--- THE EXERCISE ---
Rewrite the rows below as a numbered list, leaving out any blank lines.

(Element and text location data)
□ □ □ □ □

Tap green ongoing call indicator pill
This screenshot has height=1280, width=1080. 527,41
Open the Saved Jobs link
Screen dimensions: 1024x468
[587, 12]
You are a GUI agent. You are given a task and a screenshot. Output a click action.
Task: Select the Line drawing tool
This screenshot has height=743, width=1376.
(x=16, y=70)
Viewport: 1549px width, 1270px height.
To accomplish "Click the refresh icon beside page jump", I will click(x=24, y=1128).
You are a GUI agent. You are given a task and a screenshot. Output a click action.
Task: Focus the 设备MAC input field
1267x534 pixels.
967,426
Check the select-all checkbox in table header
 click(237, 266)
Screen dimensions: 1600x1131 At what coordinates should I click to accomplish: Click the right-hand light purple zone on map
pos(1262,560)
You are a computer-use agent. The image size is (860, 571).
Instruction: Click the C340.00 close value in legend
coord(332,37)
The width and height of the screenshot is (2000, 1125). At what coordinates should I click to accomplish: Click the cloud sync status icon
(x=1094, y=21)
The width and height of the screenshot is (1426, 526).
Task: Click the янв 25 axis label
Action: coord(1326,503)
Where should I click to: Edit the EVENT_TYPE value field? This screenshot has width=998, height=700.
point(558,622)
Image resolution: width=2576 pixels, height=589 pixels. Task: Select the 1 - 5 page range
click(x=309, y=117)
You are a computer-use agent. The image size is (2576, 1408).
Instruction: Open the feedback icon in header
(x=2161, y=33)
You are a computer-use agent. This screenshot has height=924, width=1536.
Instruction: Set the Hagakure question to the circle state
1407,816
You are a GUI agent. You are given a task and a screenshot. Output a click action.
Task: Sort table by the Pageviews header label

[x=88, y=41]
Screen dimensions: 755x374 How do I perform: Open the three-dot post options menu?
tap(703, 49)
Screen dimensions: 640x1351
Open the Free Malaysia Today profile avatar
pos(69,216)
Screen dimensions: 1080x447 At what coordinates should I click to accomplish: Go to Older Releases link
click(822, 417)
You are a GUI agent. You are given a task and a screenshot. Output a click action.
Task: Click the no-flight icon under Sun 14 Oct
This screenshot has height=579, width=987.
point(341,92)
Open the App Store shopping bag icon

□ □ □ □ □

--- RESULT OF THIS EXERCISE ---
1. Tap green ongoing call indicator pill
2. This screenshot has height=1280, width=1080. 527,41
3. Open the Saved Jobs link
4. Screen dimensions: 1024x468
5. [587, 12]
6. You are a GUI agent. You are given a task and a screenshot. Output a click action.
7. Task: Select the Line drawing tool
8. This screenshot has height=743, width=1376.
9. (x=16, y=70)
10. Viewport: 1549px width, 1270px height.
11. To accomplish "Click the refresh icon beside page jump", I will click(x=24, y=1128).
12. You are a GUI agent. You are given a task and a screenshot. Output a click action.
13. Task: Focus the 设备MAC input field
14. 1267x534 pixels.
15. 967,426
16. Check the select-all checkbox in table header
17.  click(237, 266)
18. Screen dimensions: 1600x1131 At what coordinates should I click to accomplish: Click the right-hand light purple zone on map
19. pos(1262,560)
20. You are a computer-use agent. The image size is (860, 571).
21. Instruction: Click the C340.00 close value in legend
22. coord(332,37)
23. The width and height of the screenshot is (2000, 1125). At what coordinates should I click to accomplish: Click the cloud sync status icon
24. (x=1094, y=21)
25. The width and height of the screenshot is (1426, 526).
26. Task: Click the янв 25 axis label
27. Action: coord(1326,503)
28. Where should I click to: Edit the EVENT_TYPE value field? This screenshot has width=998, height=700.
29. point(558,622)
30. Image resolution: width=2576 pixels, height=589 pixels. Task: Select the 1 - 5 page range
31. click(x=309, y=117)
32. You are a computer-use agent. The image size is (2576, 1408).
33. Instruction: Open the feedback icon in header
34. (x=2161, y=33)
35. You are a computer-use agent. This screenshot has height=924, width=1536.
36. Instruction: Set the Hagakure question to the circle state
37. 1407,816
38. You are a GUI agent. You are given a task and a screenshot. Output a click action.
39. Task: Sort table by the Pageviews header label
40. [x=88, y=41]
41. Screen dimensions: 755x374 How do I perform: Open the three-dot post options menu?
42. tap(703, 49)
43. Screen dimensions: 640x1351
44. Open the Free Malaysia Today profile avatar
45. pos(69,216)
46. Screen dimensions: 1080x447 At what coordinates should I click to accomplish: Go to Older Releases link
47. click(822, 417)
48. You are a GUI agent. You are given a task and a screenshot. Output a click action.
49. Task: Click the no-flight icon under Sun 14 Oct
50. This screenshot has height=579, width=987.
51. point(341,92)
52. Open the App Store shopping bag icon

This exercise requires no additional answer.